Incompetent: One thing that has been made abundantly clear in the first five years of the Bush presidency is that Mr. Bush is not a multi-tasker. Instead, like many people who are accustomed to wealth and privilege, he is an inflexible and incurious autocrat who surrounds himself with cronies who work tirelessly to keep reality at bay from their Dear Leader.
Reality has a way of seeping in, however, and now, relatively early in his second term, President Bush is facing real scandals – all of them of his own making. His team is telling the Washington Post that, like presidents Clinton and President Reagan, both of whom faced scandals in their second terms – Mr. Bush will also compartmentalize his troubles and continue to do his job:
Dismissing all the “background noise,” Bush said, “the American people expect me to do my job, and I’m going to.”

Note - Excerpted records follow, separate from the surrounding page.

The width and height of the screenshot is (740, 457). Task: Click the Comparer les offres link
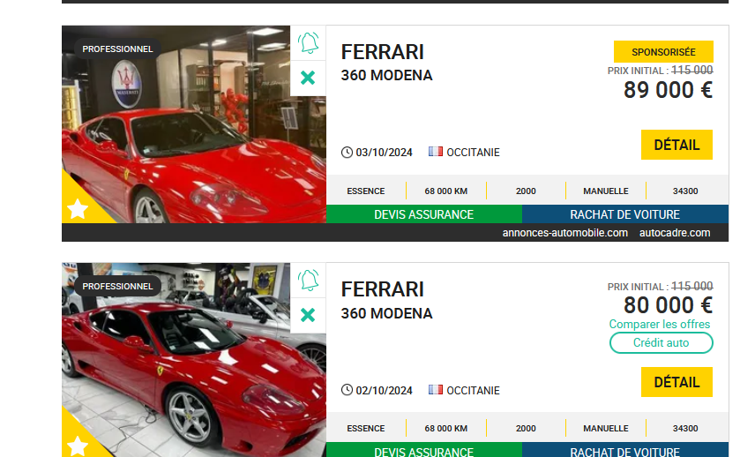point(660,325)
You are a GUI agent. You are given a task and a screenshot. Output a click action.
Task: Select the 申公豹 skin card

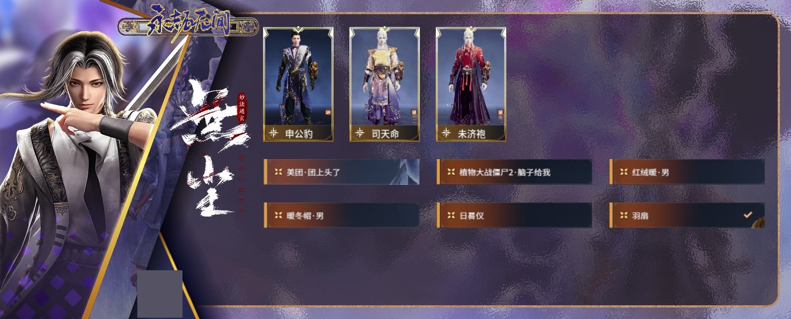click(298, 84)
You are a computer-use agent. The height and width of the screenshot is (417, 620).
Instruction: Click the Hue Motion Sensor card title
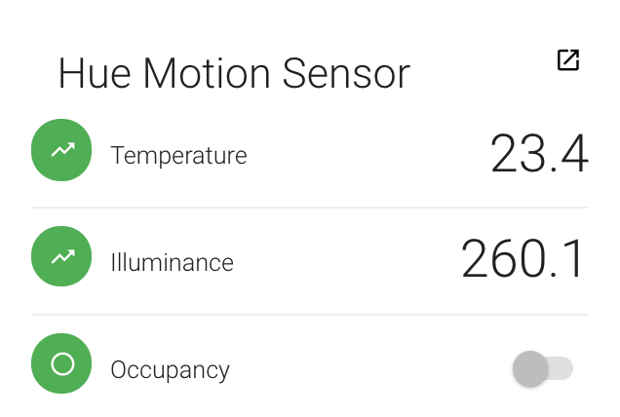click(x=234, y=73)
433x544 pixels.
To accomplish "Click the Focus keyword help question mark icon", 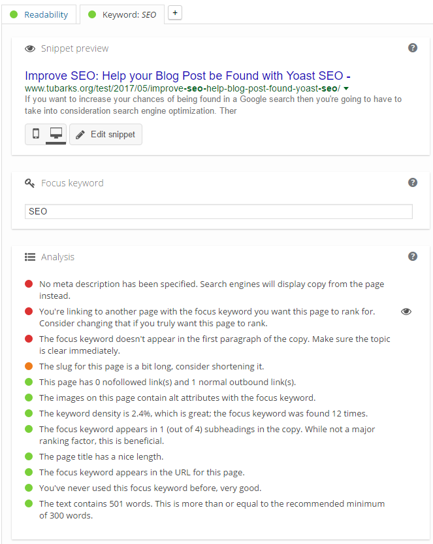I will point(413,182).
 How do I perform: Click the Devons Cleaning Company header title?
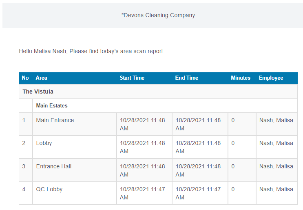click(x=158, y=16)
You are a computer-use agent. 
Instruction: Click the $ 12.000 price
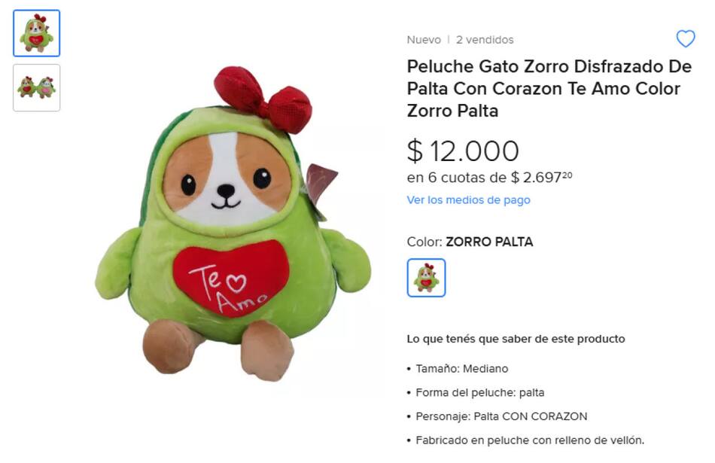tap(463, 151)
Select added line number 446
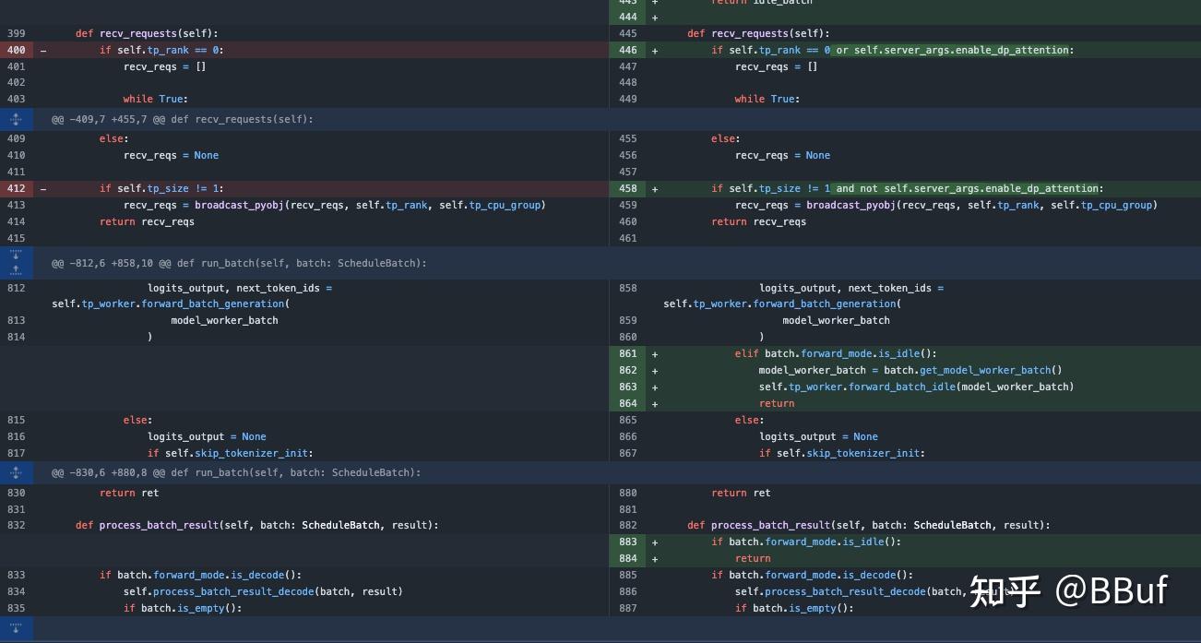1201x643 pixels. point(628,50)
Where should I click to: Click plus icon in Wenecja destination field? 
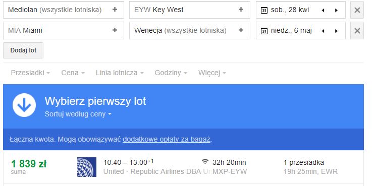pyautogui.click(x=241, y=30)
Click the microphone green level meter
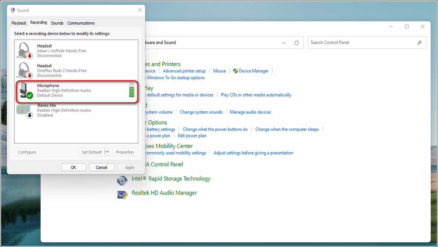 click(131, 90)
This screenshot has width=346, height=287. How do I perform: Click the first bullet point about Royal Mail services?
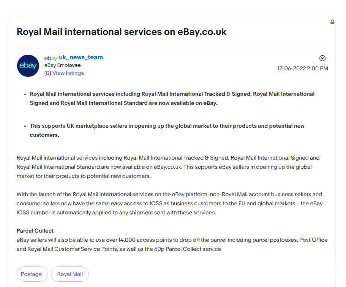pyautogui.click(x=172, y=98)
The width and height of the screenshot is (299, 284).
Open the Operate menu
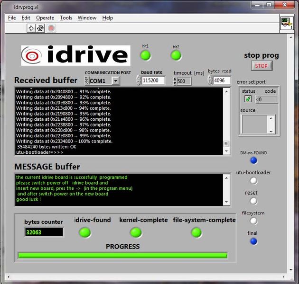click(45, 18)
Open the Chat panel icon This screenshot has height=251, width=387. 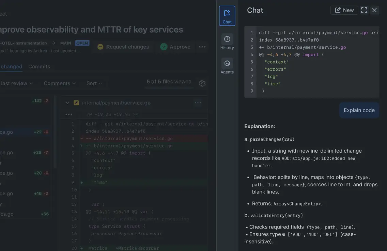(227, 16)
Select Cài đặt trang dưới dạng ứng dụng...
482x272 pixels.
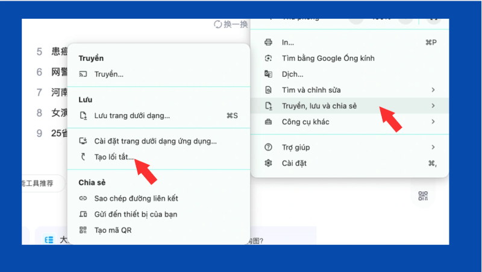[155, 141]
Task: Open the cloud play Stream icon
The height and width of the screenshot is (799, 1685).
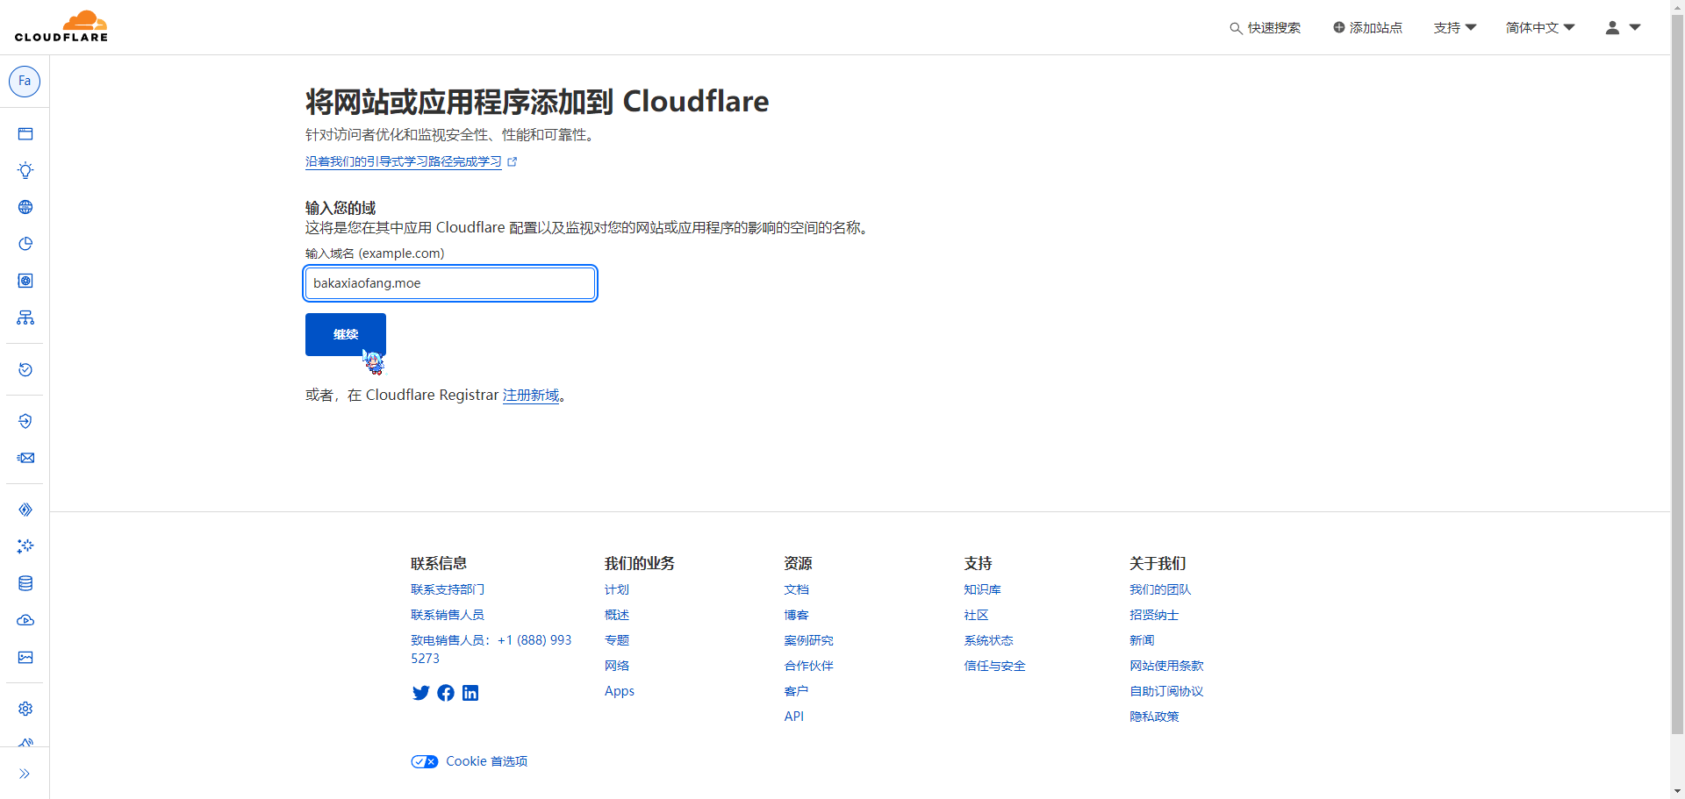Action: [x=25, y=620]
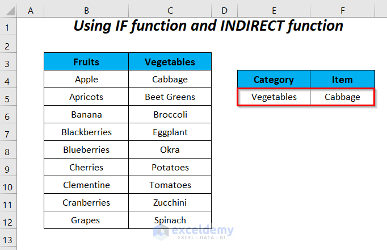Click the Vegetables table header cell
387x250 pixels.
(170, 62)
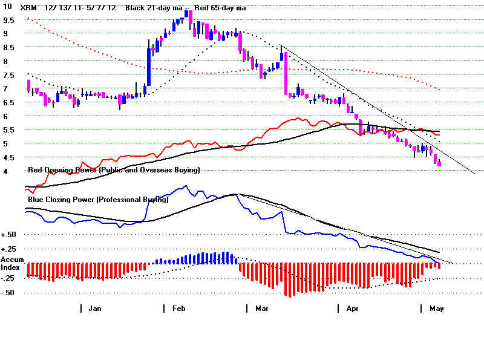
Task: Click the 10 price level axis label
Action: pos(6,7)
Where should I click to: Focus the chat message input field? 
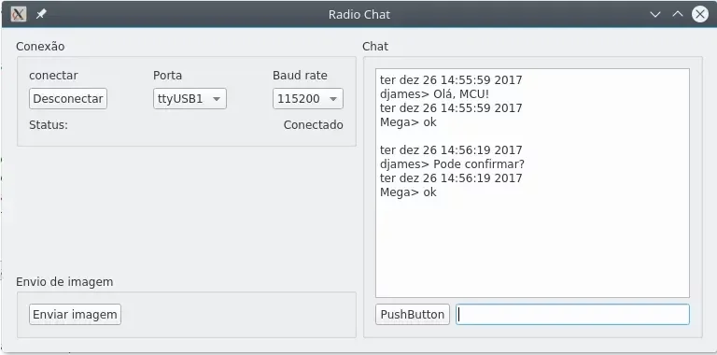coord(572,314)
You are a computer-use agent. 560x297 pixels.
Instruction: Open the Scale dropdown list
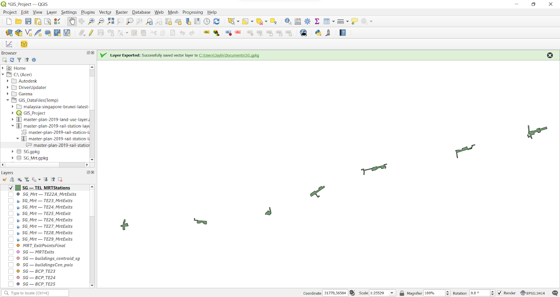pyautogui.click(x=392, y=293)
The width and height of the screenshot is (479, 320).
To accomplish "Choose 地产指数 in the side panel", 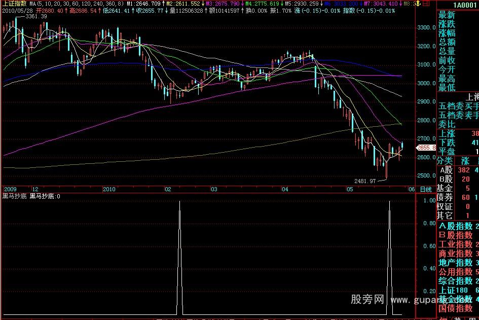I will (455, 263).
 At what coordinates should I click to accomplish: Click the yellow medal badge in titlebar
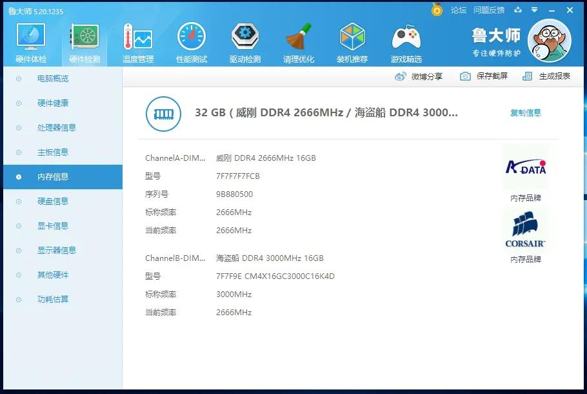[437, 10]
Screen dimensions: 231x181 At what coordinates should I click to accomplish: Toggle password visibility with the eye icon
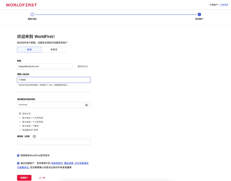[x=87, y=105]
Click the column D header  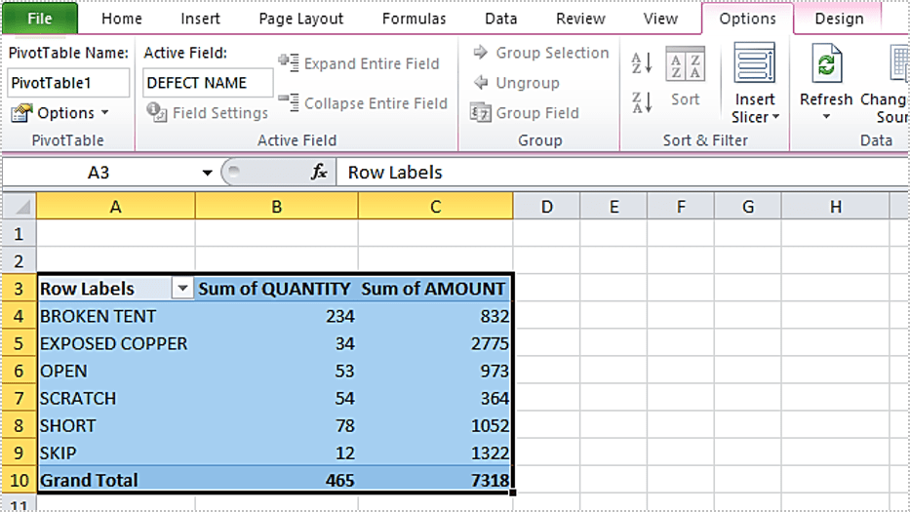click(546, 206)
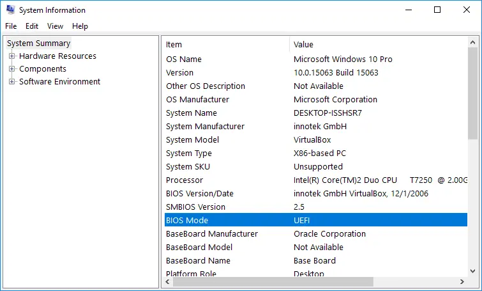Select the Processor row
The image size is (482, 291).
coord(313,180)
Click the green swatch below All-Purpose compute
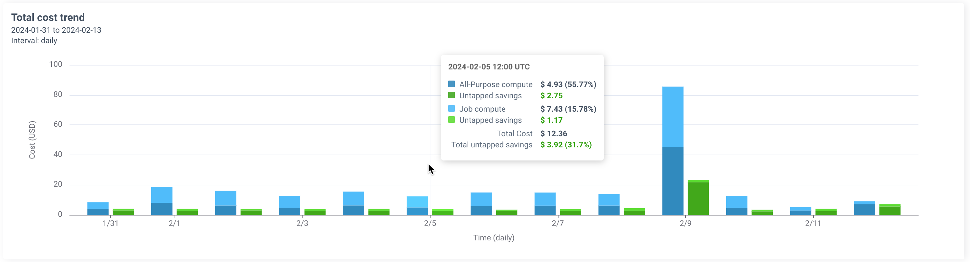The width and height of the screenshot is (970, 262). coord(451,95)
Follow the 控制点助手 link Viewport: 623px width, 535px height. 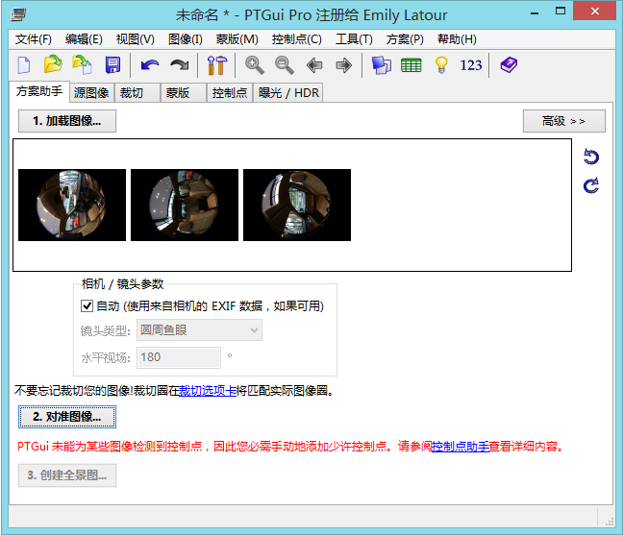point(460,447)
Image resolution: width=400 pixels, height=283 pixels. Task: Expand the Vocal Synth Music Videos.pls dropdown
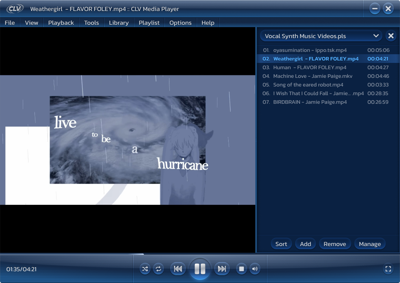pos(376,36)
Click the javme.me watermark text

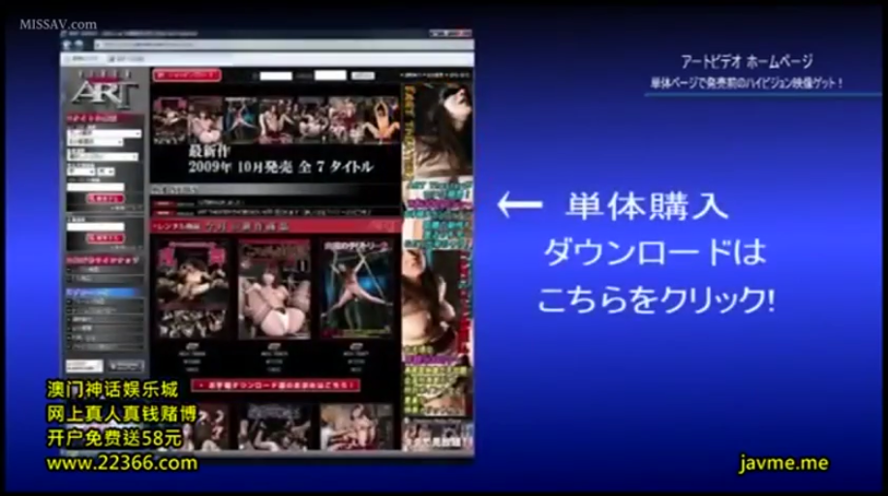coord(783,463)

“I think I’ve heard that one before,” Mark Fabiani, a former Clinton White House lawyer, said with a laugh yesterday. “But it comes down to the person. Anybody can deliver the line. The question is: Can you compartmentalize these issues so they don’t consume you? And I think Bush’s job is more difficult than Clinton’s because the questions here go right to the heart of the presidency.”
Mr. Fabiani’s point is key: the scandals of the Bush presidency – from lying about the reasons for war to nominating an obvious stooge to the Supreme court to the poor response of his government to the hurricane in the Gulf Coast – are derived from Mr. Bush’s policies (or lack thereof).
Increasingly, what “the American expect” Mr. Bush to do is follow the example of another second term president – Mr. Nixon – and resign.